Jan 22nd 2023
Regulators are in no hurry to write rules for crypto. The Securities and Exchange Commission and Commodity Futures Trading Commission have brought a combined total of more than 100 enforcement actions against crypto-asset market participants. Yet, neither agency has issued a single crypto-specific rule, and it is unlikely that they will change course any time soon. But what if the agencies decided to do so? What sorts of rules could they write using their existing regulatory authorities?
The SEC
Federal securities laws are principally designed to reduce information asymmetries between the issuers of securities and the investing public. When a firm elects to raise capital from investors by selling a security, the laws require the firm to make investor disclosures to minimize the informational disadvantage of outside investors. Additionally, the laws require exchanges, brokers, dealers and investment advisers who provide access to securities or securities-related advice to register with the SEC and adopt policies and procedures designed to protect investors.
Michael Selig is counsel at Willkie Farr & Gallagher.

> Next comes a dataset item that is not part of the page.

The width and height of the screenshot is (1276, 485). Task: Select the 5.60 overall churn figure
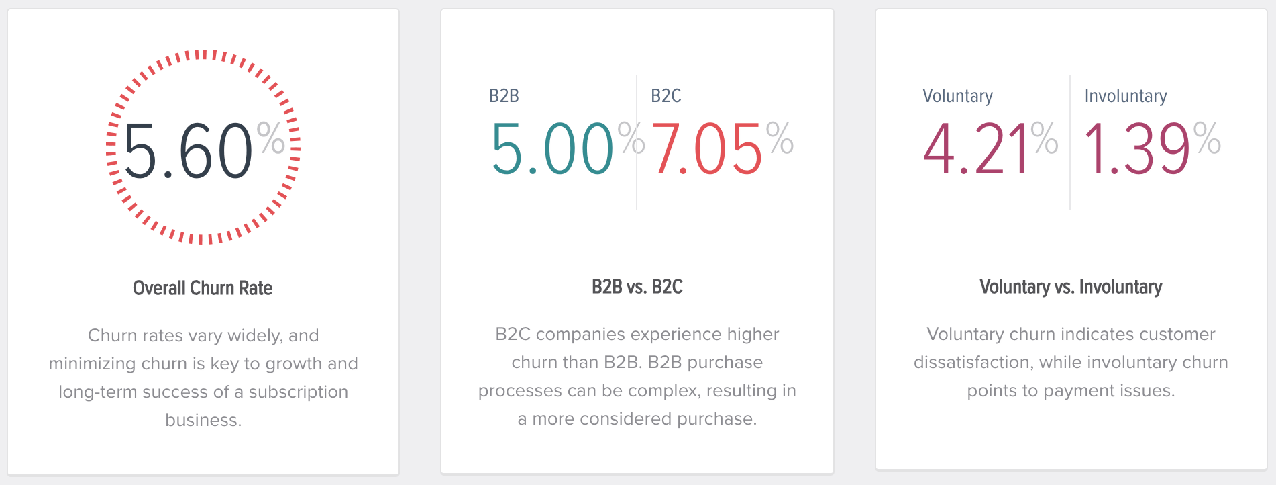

The framers of the federal securities laws didn't have programmable crypto assets in mind when they drafted the laws. But the SEC has the statutory authority to issue rules that would make it possible for crypto assets and crypto intermediaries to operate within the contours of federal securities laws. The agency could start by writing rules to establish a workable framework for crypto-asset security issuances and exchanges.
Issuances
Crypto assets are network assets. Unlike firms, networks are generative. The value of a network derives from the applications, organizations and projects built on the network by its users. The developer of a network may opt to issue the network’s native crypto asset when publicly available information about the network is scarce to encourage users to join the network. Once a critical mass of users has joined and is participating in a network, the developer may no longer have an informational advantage relative to the users. At this point, investors in the crypto asset may not require the protections of federal securities laws.
It is unlawful to offer or sell a security without registering the offering or sale with the SEC, absent an exemption. The definition of the term “security” includes a list of financial instruments, such as stocks, bonds, notes and investment contracts. Crypto assets most typically come within scope of federal securities laws when sold as part of an investment contract.

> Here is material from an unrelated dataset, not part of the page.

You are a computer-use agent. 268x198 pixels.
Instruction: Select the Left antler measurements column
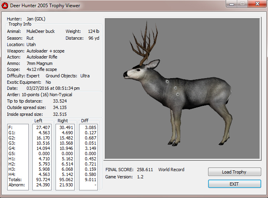tap(41, 157)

The term investment contract originates from “blue sky” laws designed to govern offerings of written contracts under which a person invests money with a promoter who promises to use the money to generate profits for the investor. In a 1946 opinion (giving rise to the so-called Howey Test), the U.S. Supreme Court defined the term “investment contract” for purposes of federal securities laws as a contract, transaction or scheme whereby an investor invests money in a common enterprise with a reasonable expectation of profits to be derived from the entrepreneurial or managerial efforts of others.
There is little mention of investment contracts in the SEC rules because before crypto assets came along, nobody knowingly intended to issue them. For decades, the SEC has brought lawsuits asserting that a contract, transaction or scheme should remedially be classified as an investment contract because it has the economic substance of a security. After the SEC started to bring these lawsuits against crypto-asset issuers, some crypto projects embraced the investment contract designation and attempted to issue these instruments in compliance with federal securities laws.